# EDA on Streaming Subscription Dataset  
This notebook explores subscription data, analyzing customer retention, churn, revenue metrics, and cohort patterns to uncover actionable insights for improving business decisions.


## 1. Setup & Data Loading  
We start by importing the required libraries and loading the subscription dataset into a Pandas DataFrame.


In [None]:
import numpy as np
import pandas as pd

In [None]:
df = pd.read_csv("Subscription Cohort Analysis Data.csv")

In [None]:
df

## 2. Data Overview  
We inspect the structure of the dataset, data types, and a quick statistical summary to understand the scale of data and potential missing values.
- **Key Observation:** There are 3069 rows, and `canceled_date` has missing values for active subscriptions.


In [None]:
df.info()

In [None]:
df.describe()

In [None]:
df.columns

Converting 2 columns into Datetime

In [None]:
df['created_date'] = pd.to_datetime(df['created_date'])
df['canceled_date'] = pd.to_datetime(df['canceled_date'])

In [None]:
df.info()

In [None]:
# Converting "was_subscription_paid" feild into True False instead of Yes, No
df['was_subscription_paid'].sample(8)

In [None]:
mapping = {"Yes":True, "No":False}
df['was_subscription_paid'] = df['was_subscription_paid'].map(mapping)

In [None]:
df.head()

In [None]:
df['subscription_interval'].value_counts()

In [None]:
# In this the missing values indicate the number of active suscriptions
df['canceled_date'].isnull().sum()

## 3. Data Cleaning & Feature Engineering  
We create new columns to make the analysis easier:
- `subscription_duration_days` → Number of days a subscription lasted
- `is_active` → Binary column indicating whether the subscription is still active
- `signup_month` → Month of subscription start
- `subscription_number` → Number of times a customer has subscribed
- `days_since_last_cancellation` → Time since last cancellation

These features will help in churn analysis and cohort segmentation.


In [None]:
df.columns

In [None]:
df['subscription_duration_days'] = (df['canceled_date'].fillna(pd.Timestamp.today())  - df['created_date']).dt.days

In [None]:
df['is_active'] = df['canceled_date'].isna()

In [None]:
# Month / Year Singup
df['singup_month'] = df['created_date'].dt.to_period('M')

In [None]:
df

In [None]:
df.duplicated().sum()

In [None]:
df['customer_id'].duplicated().sum()

In [None]:
df.info()

 Investigate the Duplicates of Customer_id Before Dropping.
They could be re-subscribtions

In [None]:
duplicates = df[df.duplicated(subset=['customer_id'], keep=False)]
duplicates.sort_values(by=['customer_id', 'created_date'])

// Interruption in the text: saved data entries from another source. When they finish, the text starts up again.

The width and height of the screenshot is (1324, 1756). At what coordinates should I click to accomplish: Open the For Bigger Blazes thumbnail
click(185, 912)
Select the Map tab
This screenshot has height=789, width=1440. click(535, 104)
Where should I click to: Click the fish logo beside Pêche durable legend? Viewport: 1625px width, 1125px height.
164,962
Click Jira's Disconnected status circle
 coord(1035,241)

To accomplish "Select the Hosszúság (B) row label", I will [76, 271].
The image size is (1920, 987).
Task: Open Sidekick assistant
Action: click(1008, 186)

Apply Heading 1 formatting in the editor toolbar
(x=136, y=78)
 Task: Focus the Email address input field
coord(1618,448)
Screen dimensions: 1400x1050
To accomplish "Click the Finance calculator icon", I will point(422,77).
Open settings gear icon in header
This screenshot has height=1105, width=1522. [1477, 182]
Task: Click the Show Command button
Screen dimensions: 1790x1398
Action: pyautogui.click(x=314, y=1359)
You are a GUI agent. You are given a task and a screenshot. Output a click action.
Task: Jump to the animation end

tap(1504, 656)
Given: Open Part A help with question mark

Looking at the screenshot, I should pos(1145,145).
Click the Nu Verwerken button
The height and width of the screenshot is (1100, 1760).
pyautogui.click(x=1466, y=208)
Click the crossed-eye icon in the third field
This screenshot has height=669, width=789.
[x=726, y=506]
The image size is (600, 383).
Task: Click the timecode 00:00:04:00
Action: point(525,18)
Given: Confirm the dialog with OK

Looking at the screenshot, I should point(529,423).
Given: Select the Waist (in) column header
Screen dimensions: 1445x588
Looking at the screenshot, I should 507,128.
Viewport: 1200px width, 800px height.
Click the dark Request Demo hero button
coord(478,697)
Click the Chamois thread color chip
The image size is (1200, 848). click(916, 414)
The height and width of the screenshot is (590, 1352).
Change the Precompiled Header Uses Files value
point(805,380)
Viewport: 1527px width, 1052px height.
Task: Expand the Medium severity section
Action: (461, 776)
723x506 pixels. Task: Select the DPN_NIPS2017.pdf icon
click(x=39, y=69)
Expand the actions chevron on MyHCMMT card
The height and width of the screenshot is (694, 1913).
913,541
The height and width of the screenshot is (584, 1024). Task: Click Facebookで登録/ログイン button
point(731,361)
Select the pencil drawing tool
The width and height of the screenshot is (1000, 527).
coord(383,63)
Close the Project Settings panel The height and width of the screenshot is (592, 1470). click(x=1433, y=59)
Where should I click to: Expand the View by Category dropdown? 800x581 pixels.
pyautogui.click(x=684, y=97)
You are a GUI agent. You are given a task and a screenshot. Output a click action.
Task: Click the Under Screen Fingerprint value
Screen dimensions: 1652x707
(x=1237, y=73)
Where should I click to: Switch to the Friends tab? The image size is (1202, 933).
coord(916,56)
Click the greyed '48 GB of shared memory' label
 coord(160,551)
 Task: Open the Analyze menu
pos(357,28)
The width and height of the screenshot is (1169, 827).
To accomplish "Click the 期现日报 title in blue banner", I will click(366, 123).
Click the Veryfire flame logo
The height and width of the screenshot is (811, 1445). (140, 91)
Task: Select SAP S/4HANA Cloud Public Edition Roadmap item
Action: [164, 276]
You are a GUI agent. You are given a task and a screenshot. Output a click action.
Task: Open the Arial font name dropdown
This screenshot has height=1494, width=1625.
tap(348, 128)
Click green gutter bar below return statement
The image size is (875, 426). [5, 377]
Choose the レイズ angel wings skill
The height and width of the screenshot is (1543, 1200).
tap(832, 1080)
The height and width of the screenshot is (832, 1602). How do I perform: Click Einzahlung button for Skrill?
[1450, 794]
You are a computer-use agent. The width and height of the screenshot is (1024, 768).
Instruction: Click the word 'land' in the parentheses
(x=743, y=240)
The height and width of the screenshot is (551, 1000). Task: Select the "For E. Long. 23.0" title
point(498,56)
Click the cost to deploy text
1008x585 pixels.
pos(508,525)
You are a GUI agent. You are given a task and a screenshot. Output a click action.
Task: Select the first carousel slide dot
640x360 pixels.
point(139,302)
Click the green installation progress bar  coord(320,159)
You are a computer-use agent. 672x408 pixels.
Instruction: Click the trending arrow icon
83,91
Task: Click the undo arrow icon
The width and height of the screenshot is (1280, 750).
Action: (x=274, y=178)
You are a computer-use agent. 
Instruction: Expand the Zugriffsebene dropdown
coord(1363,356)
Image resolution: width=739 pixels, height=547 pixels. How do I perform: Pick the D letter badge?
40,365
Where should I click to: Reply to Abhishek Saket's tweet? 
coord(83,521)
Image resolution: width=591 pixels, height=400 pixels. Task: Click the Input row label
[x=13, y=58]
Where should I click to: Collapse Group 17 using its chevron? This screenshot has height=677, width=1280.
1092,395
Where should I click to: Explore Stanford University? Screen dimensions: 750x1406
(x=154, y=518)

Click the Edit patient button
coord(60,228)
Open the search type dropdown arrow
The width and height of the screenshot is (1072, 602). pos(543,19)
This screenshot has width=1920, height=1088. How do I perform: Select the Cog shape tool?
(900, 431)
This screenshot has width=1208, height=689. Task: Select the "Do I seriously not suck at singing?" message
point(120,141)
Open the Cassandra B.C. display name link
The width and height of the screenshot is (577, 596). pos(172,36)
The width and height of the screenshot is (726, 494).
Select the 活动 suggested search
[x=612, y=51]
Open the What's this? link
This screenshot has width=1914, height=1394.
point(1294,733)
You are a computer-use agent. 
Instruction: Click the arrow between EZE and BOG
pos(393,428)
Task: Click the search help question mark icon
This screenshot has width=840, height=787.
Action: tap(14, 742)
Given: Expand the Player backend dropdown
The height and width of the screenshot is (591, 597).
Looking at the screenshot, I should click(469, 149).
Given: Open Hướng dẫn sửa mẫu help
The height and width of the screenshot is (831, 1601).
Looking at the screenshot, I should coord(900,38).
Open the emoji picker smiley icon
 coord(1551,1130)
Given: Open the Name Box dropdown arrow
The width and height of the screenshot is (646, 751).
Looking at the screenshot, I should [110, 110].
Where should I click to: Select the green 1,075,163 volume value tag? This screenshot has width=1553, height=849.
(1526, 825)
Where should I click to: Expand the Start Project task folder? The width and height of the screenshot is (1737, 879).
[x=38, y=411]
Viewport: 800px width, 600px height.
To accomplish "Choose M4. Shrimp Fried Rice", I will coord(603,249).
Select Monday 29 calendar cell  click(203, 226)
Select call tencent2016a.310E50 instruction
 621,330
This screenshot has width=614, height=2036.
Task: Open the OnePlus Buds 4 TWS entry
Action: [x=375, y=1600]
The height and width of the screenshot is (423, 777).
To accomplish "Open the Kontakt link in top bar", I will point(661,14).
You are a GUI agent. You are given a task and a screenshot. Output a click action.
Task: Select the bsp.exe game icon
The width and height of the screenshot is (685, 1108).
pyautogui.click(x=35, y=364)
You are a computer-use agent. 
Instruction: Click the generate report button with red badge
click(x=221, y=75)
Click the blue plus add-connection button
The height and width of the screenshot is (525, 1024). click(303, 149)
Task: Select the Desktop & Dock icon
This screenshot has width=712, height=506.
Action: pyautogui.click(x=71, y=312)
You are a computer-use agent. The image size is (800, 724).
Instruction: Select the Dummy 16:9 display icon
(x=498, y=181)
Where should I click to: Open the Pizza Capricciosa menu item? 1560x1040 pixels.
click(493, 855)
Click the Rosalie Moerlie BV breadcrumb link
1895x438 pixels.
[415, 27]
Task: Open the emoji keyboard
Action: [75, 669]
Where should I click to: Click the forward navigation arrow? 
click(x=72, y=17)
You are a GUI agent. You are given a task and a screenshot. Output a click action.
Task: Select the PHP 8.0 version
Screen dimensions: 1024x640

this confirms that those "duplicates" are not duplicates in the bad-data sense, but actual churn + resubscribe events

customer_id 116060198 canceled on 2023-03-20, then signed up again on 2023-04-24.

customer_id 119436804 canceled on 2023-04-10, then signed up again on 2023-05-21.

In [None]:
# Creating a new coulmn subscription_number  that shows the count of subscription to dsistinct from rescribers and single time subscribers.
df['subscription_number'] = df.groupby('customer_id').cumcount() + 1

Also adding another days column that shows how often people are return after canceling the subscription

In [None]:
df['days_since_last_cancellation'] = (
    df.groupby('customer_id')['created_date'].diff().dt.days)


In [None]:
df.head()

# EDA
In this section, we explore the subscription dataset to uncover patterns, trends, and anomalies.  
Our goal is to understand customer behavior, identify churn patterns, measure retention, and evaluate the overall health of the subscription business.  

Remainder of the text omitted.